Sejak dilanda banjir beberapa hari lalu, pihaknya juga telah menerima bantuan logistik baik dari perorangan maupun perusahaan dengan jumlah total 10 ton beras dan kebutuhan lainnya, serta semua bantuan tersebut sudah disalurkan ke sejumlah posko pengungsian.
“Sebelumnya, kita juga menerima kebutuhan logistik dari Pemkab Tamiang sebanyak 6 ton yang juga sudah diserahkan semuanya kepada pengungsi,” jelas Zulfikar.
“Kami sedang berupaya menghubungi Pemerintah Aceh dan Kementerian Sosial Republik Indonesia (Kemensos RI) untuk meminta bantuan logistik, karena saat ini kami sangat membutuhkan beras, mie instan, air mineral, telur, dan minyak goreng,” pungkas Zulfikar.
Sejumlah Titik Jalan Nasional Terendam Banjir
Banjir yang melanda kabupaten Aceh Tamiang sejak Senin (31/10/2022) berdampak pada 10.775 Kepala Keluarga (KK) dengan 28.810 jiwa. Dari jumlah tersebut, saat ini sebanyak 12.697 KK dengan 42.140 jiwa dalam 12 kecamatan masih terdampak.
Adapun 12 kecamatan tersebut meliputi Kecamatan Tamiang Hulu, Tenggulun, Bandar Pusaka, Kejuruan Muda, Sekerak, Kota Kuala Simpang, Karang Baru, Rantau, Seruway, Bendahara, Manyak Payed dan Kecamatan Banda Mulia.
Kepala Pelaksana BPBD Aceh Tamiang Iman Suhery melalui Kordinator Pusdalops, Sulaiman, Kamis (03/11/2022), mengatakan di wilayah Tamiang Hulu air sudah mulai surut, banjir terkonsentrasi di wilayah Tamiang Tengah dan Hilir.
“Tinggi air banjir terus meningkat di wilayah Tamiang Tengah dan Tamiang Hilir dikarenakan debit air sungai terus bertambah. Tim saat ini masih terus melakukan pendataan dan evakuasi terhadap warga,” kata Sulaiman.
Selain itu, kondisi terakhir saat ini, banjir masih menutupi Jalan lintas Medan – Banda Aceh di enam titik lokasi yaitu di Kampung Sriwijaya, Bukit Rata, Kota Lintang dan Bukit Tempurung di Kecamatan Kota Kuala Simpang.

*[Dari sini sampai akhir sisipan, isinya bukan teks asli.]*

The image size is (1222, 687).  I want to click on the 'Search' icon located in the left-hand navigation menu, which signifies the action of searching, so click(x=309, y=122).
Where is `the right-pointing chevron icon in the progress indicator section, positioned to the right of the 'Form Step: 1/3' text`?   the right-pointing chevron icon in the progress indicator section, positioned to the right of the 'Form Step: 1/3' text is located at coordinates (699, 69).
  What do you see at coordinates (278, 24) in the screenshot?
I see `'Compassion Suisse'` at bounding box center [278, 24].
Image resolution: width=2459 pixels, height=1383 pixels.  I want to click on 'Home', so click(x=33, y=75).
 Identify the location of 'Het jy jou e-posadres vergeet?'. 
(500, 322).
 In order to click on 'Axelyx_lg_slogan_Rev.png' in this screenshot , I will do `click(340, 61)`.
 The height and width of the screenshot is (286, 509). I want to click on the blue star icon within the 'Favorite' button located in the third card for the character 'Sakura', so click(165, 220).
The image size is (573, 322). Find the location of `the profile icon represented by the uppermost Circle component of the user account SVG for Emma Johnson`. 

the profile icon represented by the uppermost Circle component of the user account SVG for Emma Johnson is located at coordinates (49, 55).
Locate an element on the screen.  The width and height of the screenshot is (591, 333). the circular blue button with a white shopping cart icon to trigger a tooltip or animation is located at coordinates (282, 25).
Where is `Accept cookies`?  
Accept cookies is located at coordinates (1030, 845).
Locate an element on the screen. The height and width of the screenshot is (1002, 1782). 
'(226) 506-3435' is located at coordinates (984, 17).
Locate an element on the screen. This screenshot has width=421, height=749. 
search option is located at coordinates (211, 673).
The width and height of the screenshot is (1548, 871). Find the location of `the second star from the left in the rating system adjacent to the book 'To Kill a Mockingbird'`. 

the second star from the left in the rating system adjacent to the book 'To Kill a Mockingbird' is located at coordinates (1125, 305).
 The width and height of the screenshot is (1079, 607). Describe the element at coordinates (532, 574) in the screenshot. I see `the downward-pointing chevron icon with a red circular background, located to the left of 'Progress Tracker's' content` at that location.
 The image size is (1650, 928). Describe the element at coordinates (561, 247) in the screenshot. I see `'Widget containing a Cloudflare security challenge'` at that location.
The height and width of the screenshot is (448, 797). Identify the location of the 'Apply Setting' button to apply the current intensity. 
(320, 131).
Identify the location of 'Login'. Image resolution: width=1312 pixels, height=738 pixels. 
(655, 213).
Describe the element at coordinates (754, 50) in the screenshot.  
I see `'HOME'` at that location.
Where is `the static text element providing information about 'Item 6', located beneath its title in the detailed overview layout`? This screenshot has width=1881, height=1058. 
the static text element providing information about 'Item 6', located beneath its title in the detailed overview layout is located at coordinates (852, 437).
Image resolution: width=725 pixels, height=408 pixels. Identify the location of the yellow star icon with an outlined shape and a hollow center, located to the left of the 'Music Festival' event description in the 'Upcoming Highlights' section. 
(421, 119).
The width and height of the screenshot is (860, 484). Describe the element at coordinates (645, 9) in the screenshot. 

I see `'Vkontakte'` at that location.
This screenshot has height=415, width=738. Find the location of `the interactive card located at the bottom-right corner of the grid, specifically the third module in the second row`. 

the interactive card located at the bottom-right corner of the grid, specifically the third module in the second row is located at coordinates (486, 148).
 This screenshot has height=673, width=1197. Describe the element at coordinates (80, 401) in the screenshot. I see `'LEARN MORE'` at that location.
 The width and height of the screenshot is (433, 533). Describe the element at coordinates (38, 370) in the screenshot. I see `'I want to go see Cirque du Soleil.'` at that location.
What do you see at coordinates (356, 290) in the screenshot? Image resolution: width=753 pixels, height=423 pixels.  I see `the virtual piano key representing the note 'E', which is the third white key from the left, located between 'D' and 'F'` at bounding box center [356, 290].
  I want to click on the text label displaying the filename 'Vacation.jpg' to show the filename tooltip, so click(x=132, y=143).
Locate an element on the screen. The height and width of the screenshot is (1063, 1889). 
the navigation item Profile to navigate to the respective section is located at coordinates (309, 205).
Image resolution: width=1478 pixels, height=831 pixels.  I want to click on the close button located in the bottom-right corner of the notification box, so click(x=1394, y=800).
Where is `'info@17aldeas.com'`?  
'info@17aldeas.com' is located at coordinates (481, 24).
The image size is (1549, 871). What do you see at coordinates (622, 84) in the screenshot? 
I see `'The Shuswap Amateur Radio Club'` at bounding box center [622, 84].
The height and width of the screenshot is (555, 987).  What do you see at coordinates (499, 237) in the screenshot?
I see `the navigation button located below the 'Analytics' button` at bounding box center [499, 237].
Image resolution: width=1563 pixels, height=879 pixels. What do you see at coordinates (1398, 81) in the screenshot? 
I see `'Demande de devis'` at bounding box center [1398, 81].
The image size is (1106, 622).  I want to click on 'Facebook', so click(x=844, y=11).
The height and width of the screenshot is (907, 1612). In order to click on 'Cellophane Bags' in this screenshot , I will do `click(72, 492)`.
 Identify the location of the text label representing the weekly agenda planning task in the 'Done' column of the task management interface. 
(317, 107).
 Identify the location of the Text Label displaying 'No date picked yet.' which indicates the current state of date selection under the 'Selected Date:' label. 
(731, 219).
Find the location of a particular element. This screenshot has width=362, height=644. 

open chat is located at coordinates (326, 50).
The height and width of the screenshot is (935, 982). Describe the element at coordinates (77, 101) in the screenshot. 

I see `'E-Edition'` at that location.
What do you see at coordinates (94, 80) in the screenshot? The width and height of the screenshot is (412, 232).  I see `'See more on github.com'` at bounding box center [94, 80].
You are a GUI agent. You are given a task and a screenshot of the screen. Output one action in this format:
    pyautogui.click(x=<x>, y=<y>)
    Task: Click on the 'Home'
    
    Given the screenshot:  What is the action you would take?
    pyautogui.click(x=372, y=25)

Kemudian, di Kampung Kebun Tengah, Sungai Liput di Kecamatan Karang Baru dan di Kampung Alur Bemban serta Benua Raja di Kecamatan Rantau yang tidak dapat dilalui kendaraan roda empat dan roda dua karena ketinggian air mencapai 100 cm sampai 200 cm.